Let’s start of with gold first because gold is back clearly at new highs. Where do you see it moving from here and more importantly, what are the factors right now dominating this move? Do you think it is a safe haven buying or it is the dollar movement or the Eurozone crisis which is still playing out?

It is all of the above. People in times of crisis frequently throughout history have looked for gold, not always but sometimes and that seems to be what is going on now. You have central banks which used to sell gold are now buying gold and you have massive amounts of people around the world clutching for gold, paper money everywhere is suspect, paper money everywhere is being debased.

What is your sense because there seems to be an emerging disconnect between natural gas and crude prices? Indian players like ONGC and Reliance Industries maintain that we will witness an upward bias from the current levels of $4.2 per unit. You have been long on natural gas, how much more of an upside are you foreseeing?

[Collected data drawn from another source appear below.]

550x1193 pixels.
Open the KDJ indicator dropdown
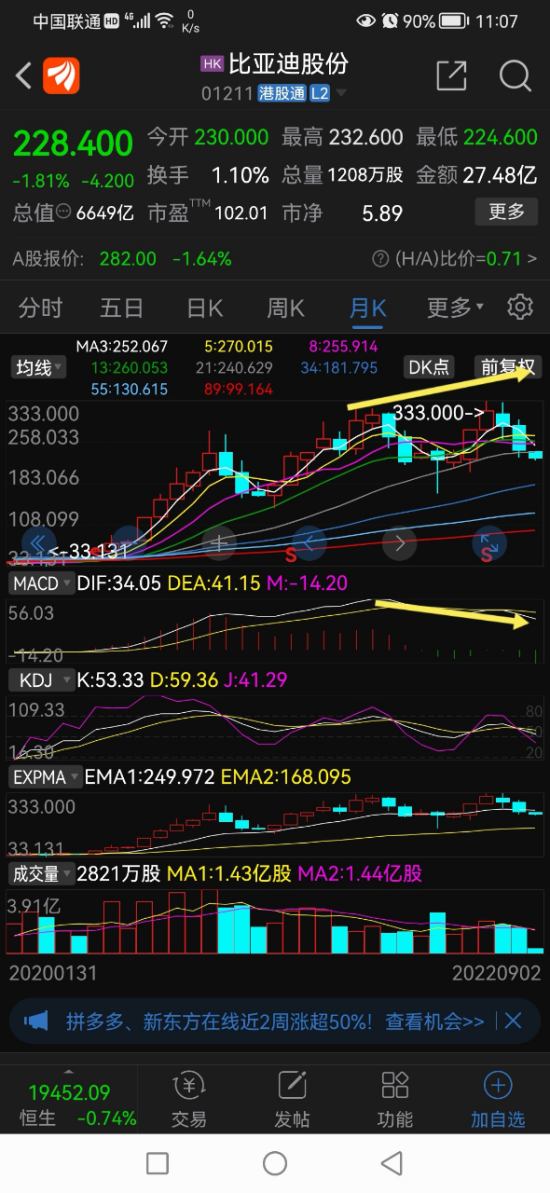41,679
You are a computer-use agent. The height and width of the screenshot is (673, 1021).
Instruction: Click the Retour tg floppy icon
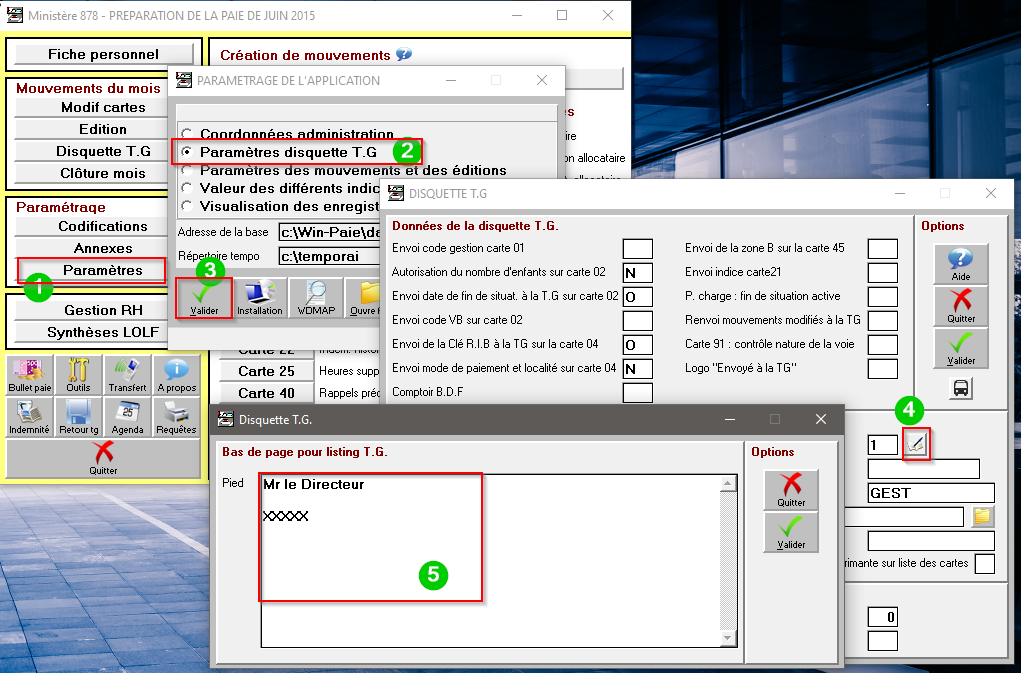point(78,416)
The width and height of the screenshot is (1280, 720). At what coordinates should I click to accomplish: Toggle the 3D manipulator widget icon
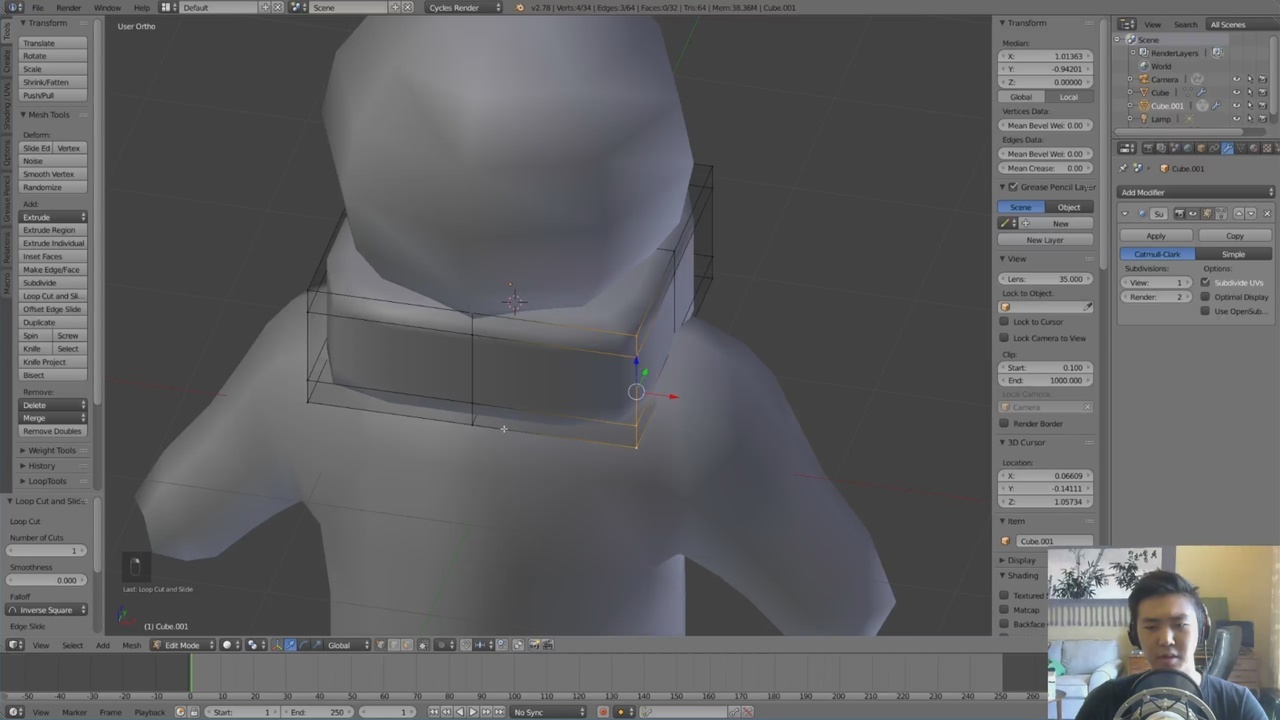[x=276, y=645]
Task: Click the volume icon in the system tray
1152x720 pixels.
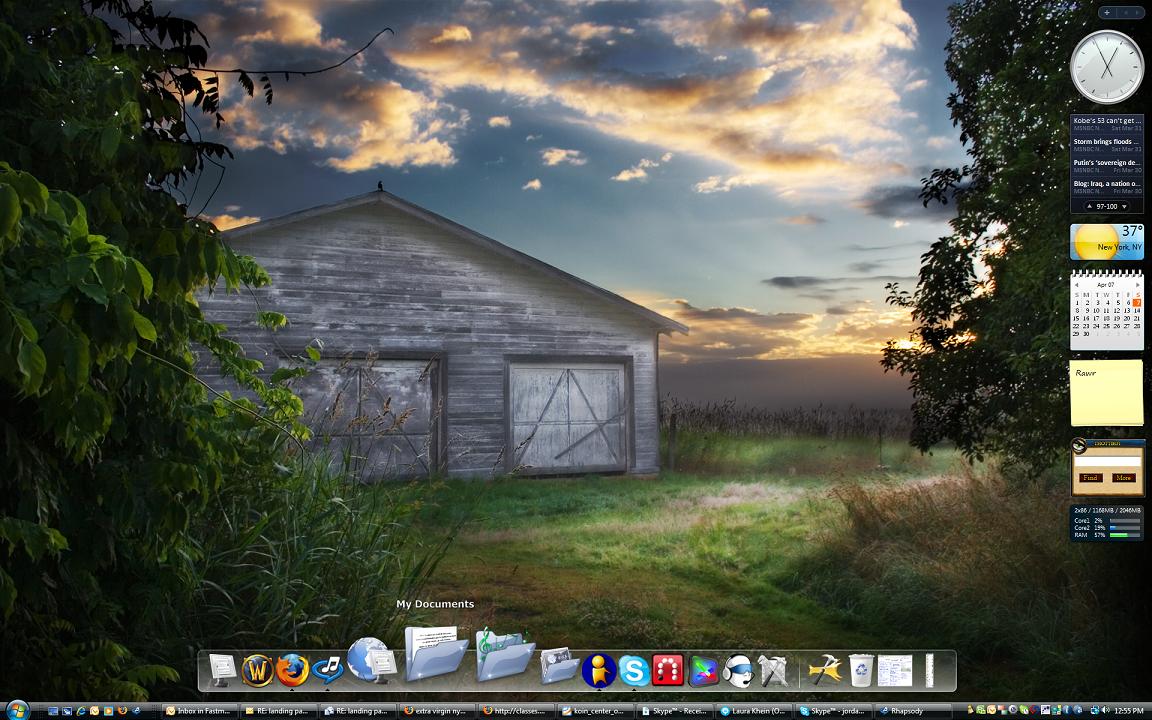Action: coord(1105,711)
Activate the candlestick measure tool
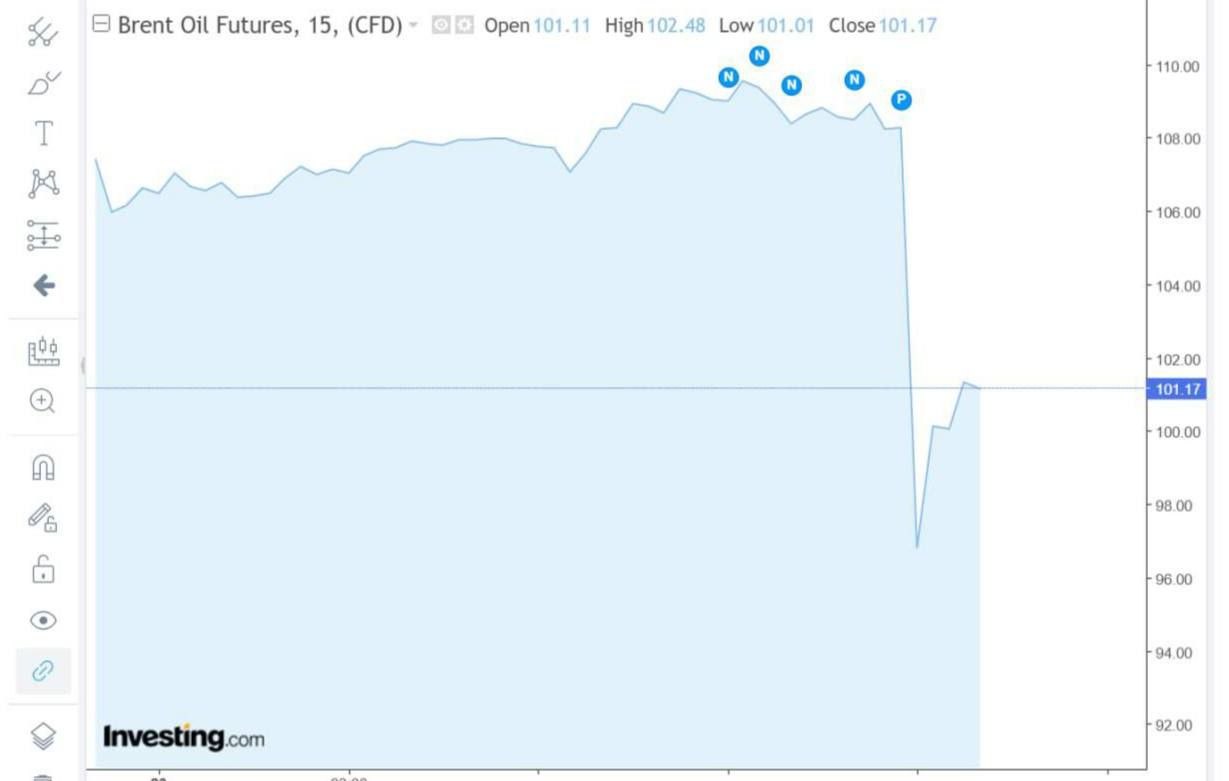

I am long on natural gas as a matter of fact but I have never said that someone should buy natural gas. You might look at it instead of crude. Crude is very very high compared to natural gas. I would think you will probably find opportunities in natural gas. How high will it go, I have no idea. I am not smart enough to know that. You should watch your TV everyday and then you would know. The world is running out of known reserves of oil and over the next decade or so, the surprise is going to be how high the price of energy goes and how high it stays. We are running out of energy whether you like it or not.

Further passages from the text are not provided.